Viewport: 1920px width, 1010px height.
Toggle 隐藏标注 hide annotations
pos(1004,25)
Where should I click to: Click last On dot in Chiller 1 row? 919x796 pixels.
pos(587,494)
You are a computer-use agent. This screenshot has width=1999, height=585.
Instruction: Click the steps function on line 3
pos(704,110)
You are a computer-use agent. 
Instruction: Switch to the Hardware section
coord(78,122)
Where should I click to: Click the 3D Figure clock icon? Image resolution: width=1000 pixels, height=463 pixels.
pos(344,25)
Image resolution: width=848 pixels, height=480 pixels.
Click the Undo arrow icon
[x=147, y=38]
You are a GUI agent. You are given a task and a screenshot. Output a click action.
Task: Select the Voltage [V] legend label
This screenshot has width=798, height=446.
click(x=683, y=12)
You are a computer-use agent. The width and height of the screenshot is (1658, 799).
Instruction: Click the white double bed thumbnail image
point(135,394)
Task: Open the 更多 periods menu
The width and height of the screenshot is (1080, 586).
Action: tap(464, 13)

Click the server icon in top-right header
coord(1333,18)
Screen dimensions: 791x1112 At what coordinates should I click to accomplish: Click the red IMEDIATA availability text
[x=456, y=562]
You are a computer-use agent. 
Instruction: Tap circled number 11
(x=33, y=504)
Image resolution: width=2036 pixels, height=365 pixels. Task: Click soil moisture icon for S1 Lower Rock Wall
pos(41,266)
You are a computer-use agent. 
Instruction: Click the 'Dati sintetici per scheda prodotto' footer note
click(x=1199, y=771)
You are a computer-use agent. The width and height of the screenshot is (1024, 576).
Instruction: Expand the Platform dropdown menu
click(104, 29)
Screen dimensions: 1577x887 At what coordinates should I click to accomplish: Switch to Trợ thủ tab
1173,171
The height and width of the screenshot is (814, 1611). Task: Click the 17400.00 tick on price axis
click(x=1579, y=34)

=====

* PROBLEM TO SOLVE
Set down exactly the lines that begin with the one containing "Task: Open the 更多 periods menu" and end with the last line above, and no others.

* RESPONSE TO THIS TASK
Task: Open the 更多 periods menu
The width and height of the screenshot is (1080, 586).
Action: tap(464, 13)

Click the server icon in top-right header
coord(1333,18)
Screen dimensions: 791x1112 At what coordinates should I click to accomplish: Click the red IMEDIATA availability text
[x=456, y=562]
You are a computer-use agent. 
Instruction: Tap circled number 11
(x=33, y=504)
Image resolution: width=2036 pixels, height=365 pixels. Task: Click soil moisture icon for S1 Lower Rock Wall
pos(41,266)
You are a computer-use agent. 
Instruction: Click the 'Dati sintetici per scheda prodotto' footer note
click(x=1199, y=771)
You are a computer-use agent. The width and height of the screenshot is (1024, 576).
Instruction: Expand the Platform dropdown menu
click(104, 29)
Screen dimensions: 1577x887 At what coordinates should I click to accomplish: Switch to Trợ thủ tab
1173,171
The height and width of the screenshot is (814, 1611). Task: Click the 17400.00 tick on price axis
click(x=1579, y=34)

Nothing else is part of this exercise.